Contradiction When two claims are exactly opposite in such a way that they could neither both be true at the same time nor both be false at the same time.

 The truth of one entails the falsity of the other; the falsity of one entails the truth of the other: if it is true that all tigers eat flesh then is must be false to claim that some tigers do not eat flesh (compare these two statements visually on separate two circle Venn diagrams to see the contradiction by observing the shading and an x in the same region, region 1; note that if the x is false it is shaded out and shading is removed if the x is true; the case is similar in the relation of E-statements to I-statements as pictured on respective Venn diagrams).

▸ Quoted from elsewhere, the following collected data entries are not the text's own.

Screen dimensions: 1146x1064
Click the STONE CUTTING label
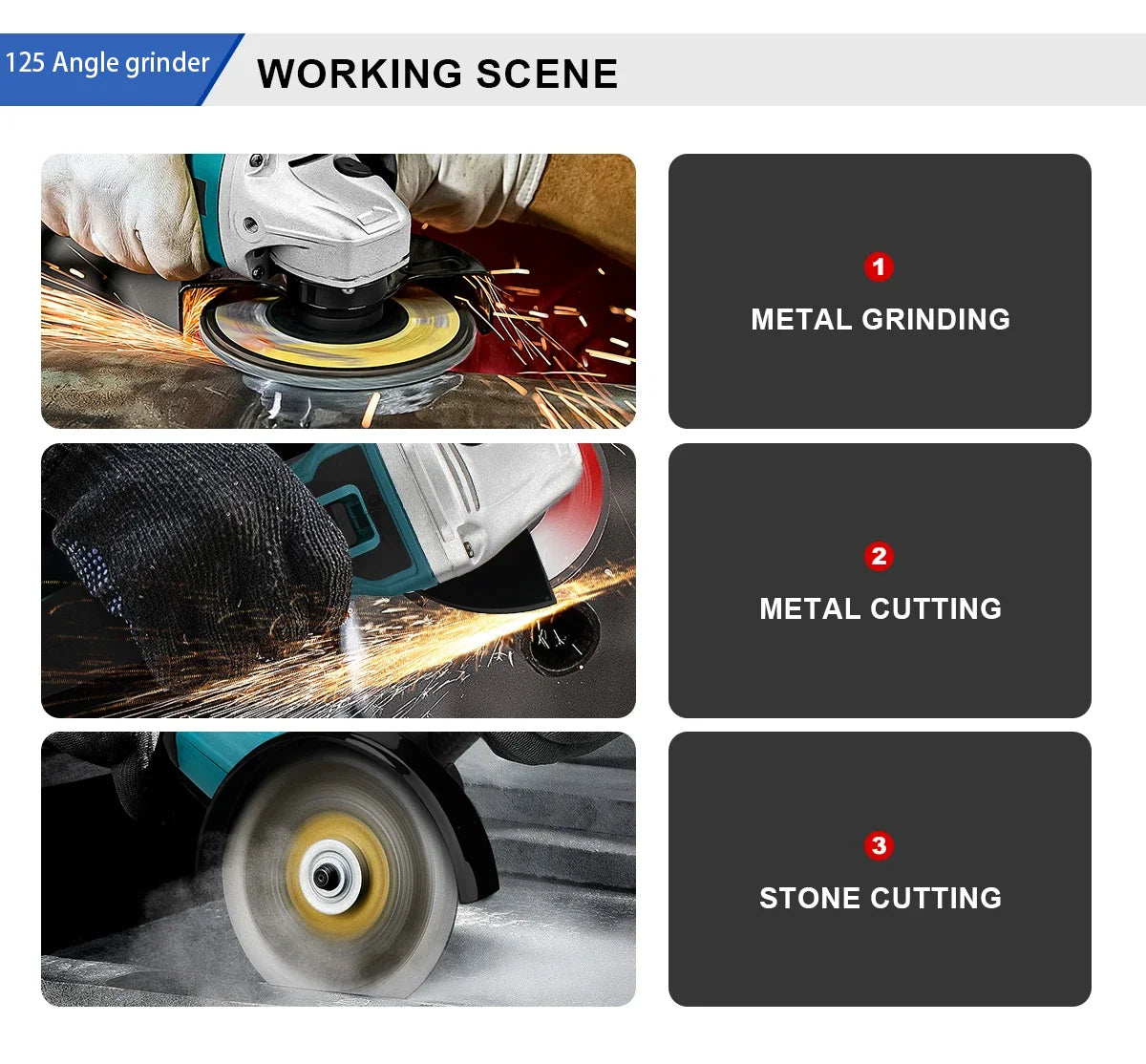click(881, 898)
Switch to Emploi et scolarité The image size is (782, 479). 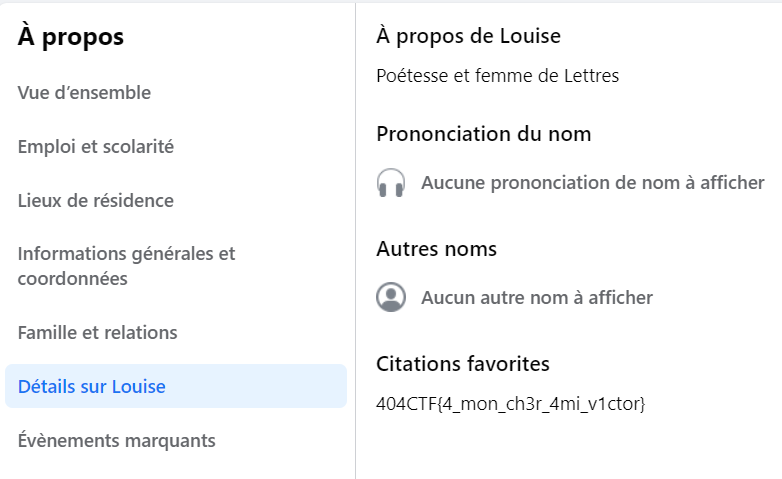click(96, 147)
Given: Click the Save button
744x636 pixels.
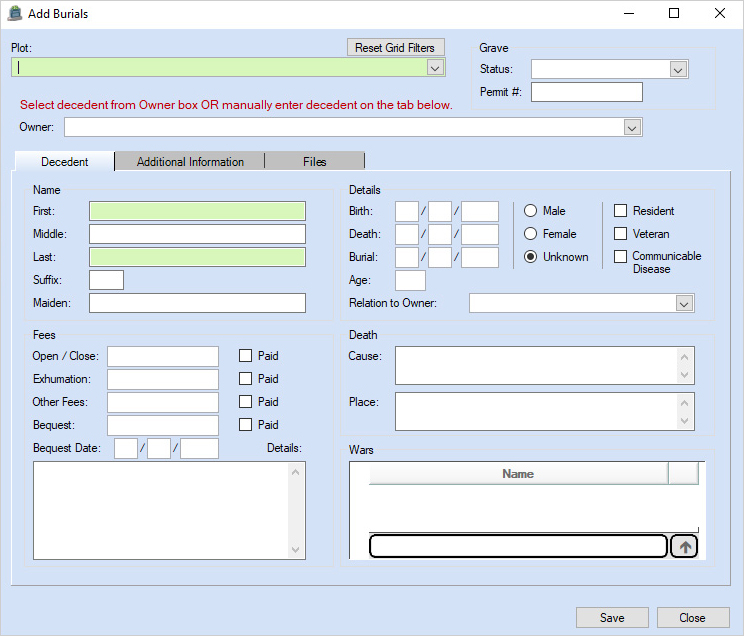Looking at the screenshot, I should click(612, 618).
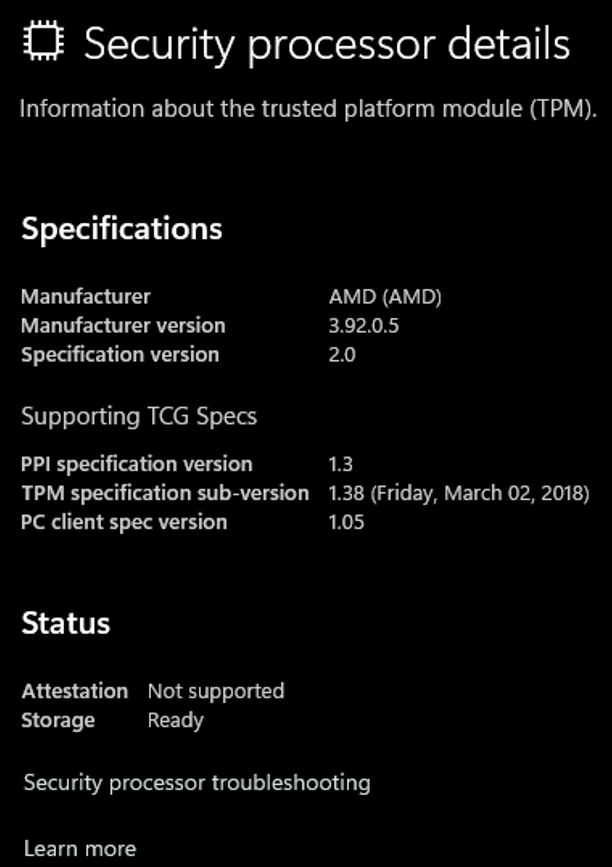Viewport: 612px width, 867px height.
Task: Select manufacturer version value 3.92.0.5
Action: point(364,325)
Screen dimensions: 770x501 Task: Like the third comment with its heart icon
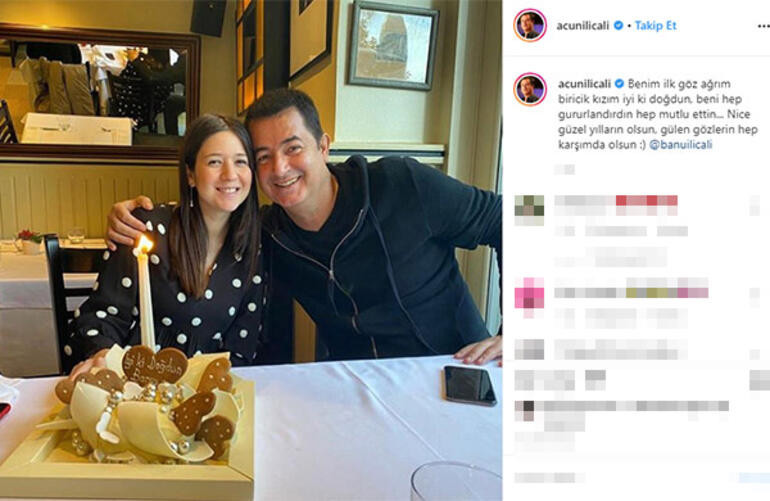click(754, 355)
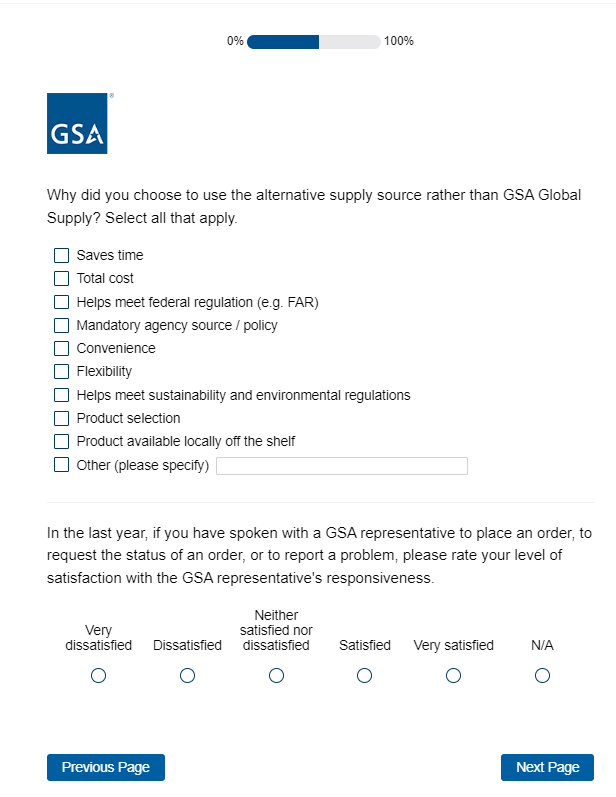Check Mandatory agency source / policy
This screenshot has width=616, height=797.
62,325
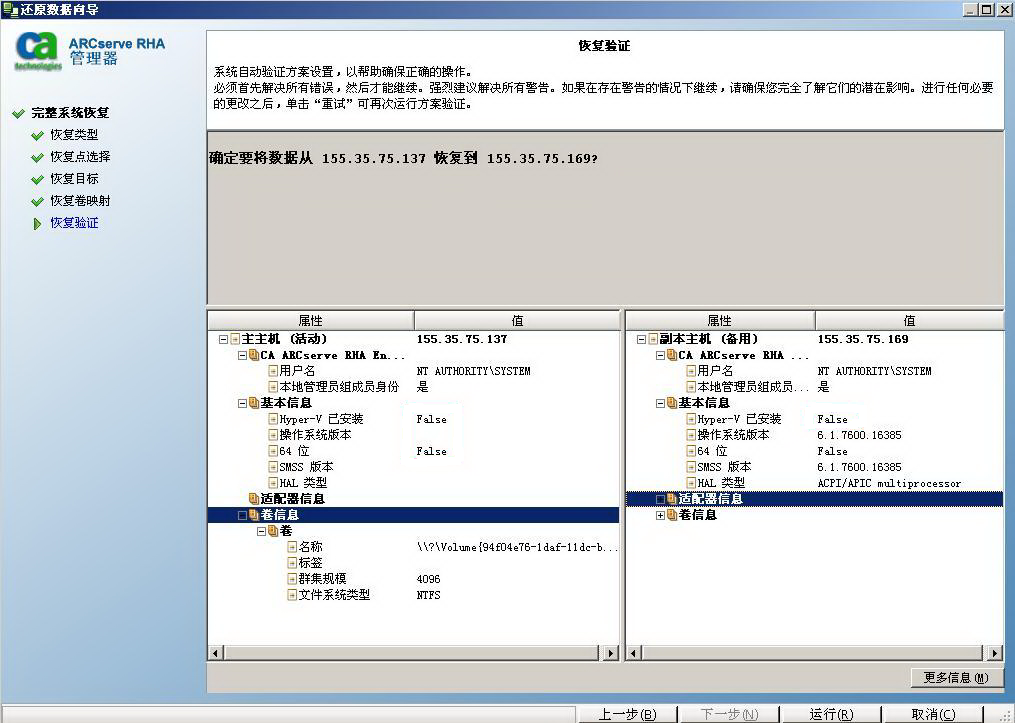Image resolution: width=1015 pixels, height=723 pixels.
Task: Go back with the 上一步 button
Action: pos(627,714)
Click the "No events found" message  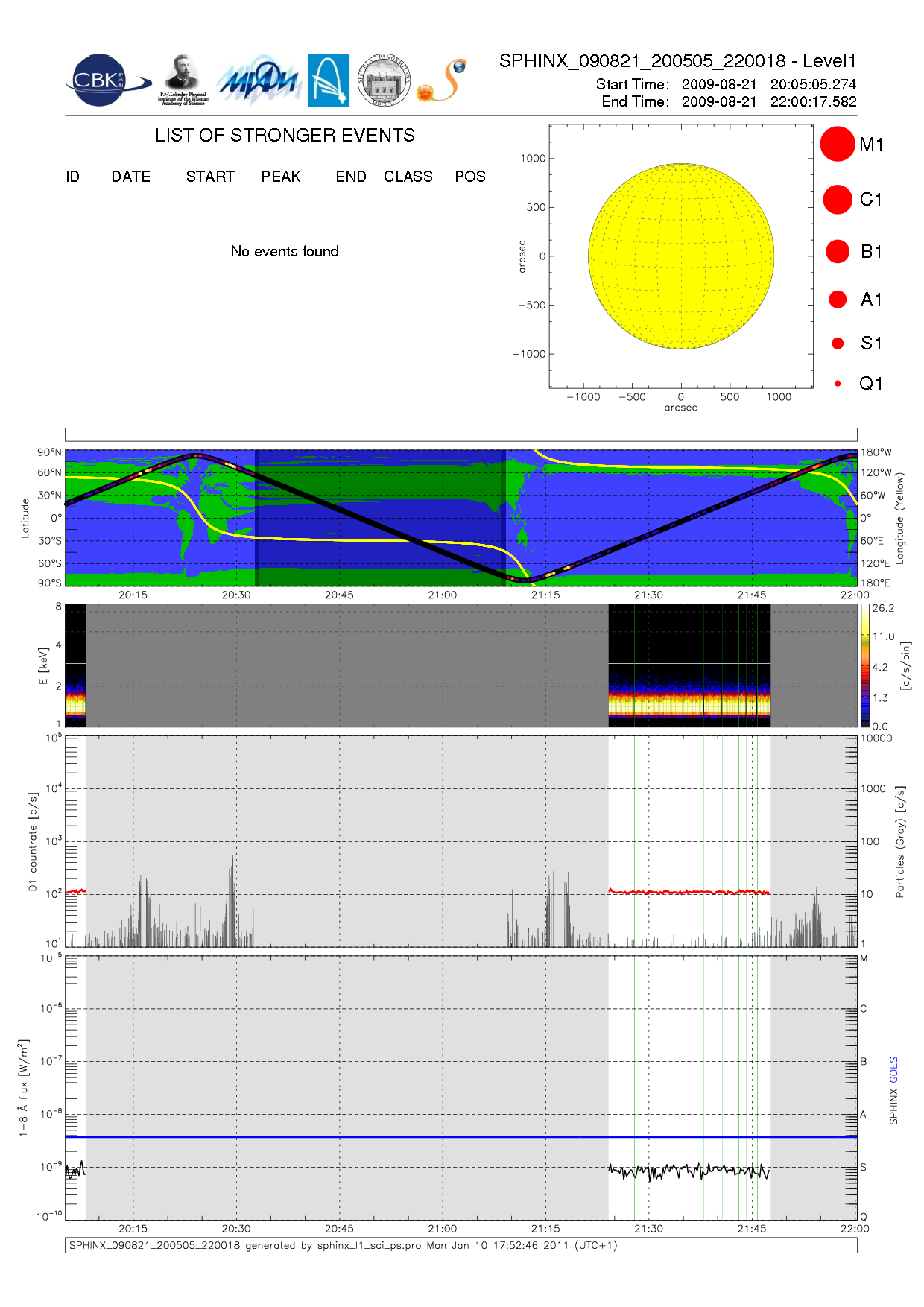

See the note under contrariness on full versus partial contradiction.

For further reflection, consider how much easier it is to see that two statements cannot be true at the same time than it is to see that they cannot be false at the same time.  It is easy to see that if "all P are D" is true, then "some P are D" must be false (and if "some P are D" is true, then "all P are D" cannot be true).  But it is more subtle to see how one of these statements being false entails the truth of the other.  Let's consider the entailments each way.  a) If the A statement is false, why does that imply the truth of the O statement?  Or, why is it the case that if "all P are D" is false then it must be the case that "some P are not D"?  Looking at region 2 on the graph may help us.  If it is false that all P are confined to region 2, then some, if not all, must be outside of region 2.  We cannot be sure that all are outside of 2 but we know for sure that some must be.  Hence, "some P are not D" is implied by the fact that "all P are D" is false.  b) If the O statement is false, if it is not the case that "some P are not D, then must it be the case that "all P are D"? Yes, again looking at the Venn diagram, notice that for this O statement to be false then all "P's" in region 1 (any x's in 1) must be shaded out of 1 and thus "moved" over to 2.  Region 1 is thus shaded and the diagram now says "all P are D."  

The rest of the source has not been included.